Balancei a cabeça para mostrar que acompanhava seu raciocínio.


– Na Inglaterra, os agiotas que recebem um relógio como garantia do empréstimo costumam raspar o número da etiqueta com a ponta de um alfinete dentro da caixa. Com a minha lente, vi quatro desses números na caixa, e concluí que por várias vezes o seu irmão esteve em dificuldades financeiras, e que também teve momentos de prosperidade, do contrário não teria podido retirar o objeto empenhado. Finalmente peço-lhe que olhe para a chapa interna onde está o buraco da chave. Veja as centenas de arranhões em volta do buraco; são marcas das vezes em que a chave escorregou. A chave de um homem sóbrio nunca produziria todos esses arranhões, ao passo que os relógios dos homens que se embriagam têm essas marcas. Dão corda à noite e, assim, deixam os vestígios da mão vacilante. Onde está o mistério disso?

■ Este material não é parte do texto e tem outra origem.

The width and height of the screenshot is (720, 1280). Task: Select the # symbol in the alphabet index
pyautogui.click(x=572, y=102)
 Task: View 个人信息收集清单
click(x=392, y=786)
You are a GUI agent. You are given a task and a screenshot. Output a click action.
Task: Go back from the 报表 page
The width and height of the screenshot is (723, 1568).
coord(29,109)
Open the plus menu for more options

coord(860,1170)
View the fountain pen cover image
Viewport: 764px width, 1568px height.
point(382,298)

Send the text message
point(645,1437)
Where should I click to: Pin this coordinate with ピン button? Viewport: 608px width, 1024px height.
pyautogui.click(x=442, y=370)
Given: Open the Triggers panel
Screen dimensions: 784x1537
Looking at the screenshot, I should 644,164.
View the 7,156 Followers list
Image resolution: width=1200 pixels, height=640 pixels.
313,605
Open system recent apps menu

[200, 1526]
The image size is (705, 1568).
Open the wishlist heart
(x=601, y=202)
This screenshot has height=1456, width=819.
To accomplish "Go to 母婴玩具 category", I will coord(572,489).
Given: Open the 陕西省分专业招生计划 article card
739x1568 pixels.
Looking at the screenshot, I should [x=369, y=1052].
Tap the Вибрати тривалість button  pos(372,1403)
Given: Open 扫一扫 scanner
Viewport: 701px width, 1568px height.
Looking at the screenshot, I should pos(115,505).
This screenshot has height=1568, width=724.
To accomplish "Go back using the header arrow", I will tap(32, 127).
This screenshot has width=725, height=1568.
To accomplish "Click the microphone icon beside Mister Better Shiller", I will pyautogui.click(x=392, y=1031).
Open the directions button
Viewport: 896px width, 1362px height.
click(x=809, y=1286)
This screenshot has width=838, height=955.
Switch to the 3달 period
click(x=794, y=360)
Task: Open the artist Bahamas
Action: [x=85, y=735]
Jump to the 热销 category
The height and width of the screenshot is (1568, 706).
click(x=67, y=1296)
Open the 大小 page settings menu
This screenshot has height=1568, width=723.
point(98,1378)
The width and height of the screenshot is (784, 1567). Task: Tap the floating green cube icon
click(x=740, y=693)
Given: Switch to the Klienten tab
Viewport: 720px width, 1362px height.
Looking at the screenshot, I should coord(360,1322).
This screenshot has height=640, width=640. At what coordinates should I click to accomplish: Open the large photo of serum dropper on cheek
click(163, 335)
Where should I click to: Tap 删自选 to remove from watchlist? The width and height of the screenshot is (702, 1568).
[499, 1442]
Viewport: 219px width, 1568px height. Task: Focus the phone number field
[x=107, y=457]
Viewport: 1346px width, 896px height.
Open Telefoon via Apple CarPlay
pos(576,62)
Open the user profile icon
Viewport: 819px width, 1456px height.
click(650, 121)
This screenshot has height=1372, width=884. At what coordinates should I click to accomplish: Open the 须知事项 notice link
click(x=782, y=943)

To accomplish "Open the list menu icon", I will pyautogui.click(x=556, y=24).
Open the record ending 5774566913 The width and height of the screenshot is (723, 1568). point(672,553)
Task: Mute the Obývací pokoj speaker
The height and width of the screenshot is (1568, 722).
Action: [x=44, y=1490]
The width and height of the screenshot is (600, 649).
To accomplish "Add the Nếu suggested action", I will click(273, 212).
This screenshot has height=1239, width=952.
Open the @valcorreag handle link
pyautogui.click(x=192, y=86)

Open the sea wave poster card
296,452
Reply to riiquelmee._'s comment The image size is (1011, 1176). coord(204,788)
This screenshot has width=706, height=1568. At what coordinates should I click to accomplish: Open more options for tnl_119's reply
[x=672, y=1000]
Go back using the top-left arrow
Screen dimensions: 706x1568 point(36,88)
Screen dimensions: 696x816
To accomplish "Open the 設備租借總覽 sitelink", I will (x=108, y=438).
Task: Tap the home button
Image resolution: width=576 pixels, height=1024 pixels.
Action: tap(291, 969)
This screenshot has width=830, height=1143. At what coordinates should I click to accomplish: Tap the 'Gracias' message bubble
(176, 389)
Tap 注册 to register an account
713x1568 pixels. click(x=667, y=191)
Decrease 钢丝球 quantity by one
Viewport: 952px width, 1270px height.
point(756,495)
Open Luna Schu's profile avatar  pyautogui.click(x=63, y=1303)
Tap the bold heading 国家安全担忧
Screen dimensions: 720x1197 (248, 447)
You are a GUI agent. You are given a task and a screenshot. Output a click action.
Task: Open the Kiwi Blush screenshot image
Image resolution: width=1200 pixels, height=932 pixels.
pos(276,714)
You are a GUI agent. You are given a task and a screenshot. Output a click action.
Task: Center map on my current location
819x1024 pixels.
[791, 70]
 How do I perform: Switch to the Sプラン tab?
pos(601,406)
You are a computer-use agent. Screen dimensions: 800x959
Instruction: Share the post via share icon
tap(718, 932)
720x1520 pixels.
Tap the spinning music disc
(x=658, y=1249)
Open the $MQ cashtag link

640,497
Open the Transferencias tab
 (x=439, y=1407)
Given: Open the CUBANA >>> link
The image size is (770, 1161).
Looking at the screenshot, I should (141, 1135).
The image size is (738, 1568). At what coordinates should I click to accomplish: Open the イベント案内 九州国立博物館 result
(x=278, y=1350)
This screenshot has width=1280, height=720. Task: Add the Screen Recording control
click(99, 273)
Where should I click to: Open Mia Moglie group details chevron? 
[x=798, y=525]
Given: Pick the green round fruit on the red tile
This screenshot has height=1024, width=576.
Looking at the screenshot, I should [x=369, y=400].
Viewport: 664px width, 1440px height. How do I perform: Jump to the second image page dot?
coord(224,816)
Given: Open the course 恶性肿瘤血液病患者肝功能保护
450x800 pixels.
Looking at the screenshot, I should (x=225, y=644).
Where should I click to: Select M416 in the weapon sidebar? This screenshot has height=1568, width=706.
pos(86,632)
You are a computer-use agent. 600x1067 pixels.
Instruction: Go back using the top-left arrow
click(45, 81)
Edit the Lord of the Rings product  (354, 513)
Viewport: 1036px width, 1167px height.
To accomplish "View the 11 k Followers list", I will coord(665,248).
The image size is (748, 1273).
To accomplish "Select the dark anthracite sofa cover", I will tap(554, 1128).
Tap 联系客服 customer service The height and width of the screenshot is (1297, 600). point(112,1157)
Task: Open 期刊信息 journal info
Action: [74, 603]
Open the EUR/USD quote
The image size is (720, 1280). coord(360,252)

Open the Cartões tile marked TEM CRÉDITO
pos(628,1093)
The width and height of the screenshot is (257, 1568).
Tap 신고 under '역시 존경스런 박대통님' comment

– Está claro como a luz do sol – respondi.


– Lamento a minha injustiça com você. Devia ter confiado mais na sua capacidade fantástica. Está investigando algum caso no momento?


– Nenhum. Daí a cocaína. Não posso viver sem uma atividade cerebral. A que mais se deve dedicar a vida? Olhe pela janela. Pode haver um mundo mais triste, horrendo e inútil? Veja como o nevoeiro amarelado corre pela rua e é impelido para as casas sombrias. O que poderá haver de mais irremediavelmente prosaico e material? Para que servem os poderes, doutor, quando não há campo para exercê-los? O crime é comum, a existência é comum, e as qualidades não têm função na Terra, a não ser as comuns.


Eu ia dar uma resposta a este comentário quando a nossa senhoria, com uma batida seca, entrou na sala trazendo um cartão numa bandeja de metal.


– Uma moça quer falar com o senhor – disse ela, dirigindo-se ao meu companheiro.


– Srta. Mary Morstan – ele leu. – Hum! Não me lembro desse nome. Peça para subir, sra. Hudson. Não vá, doutor, prefiro que fique.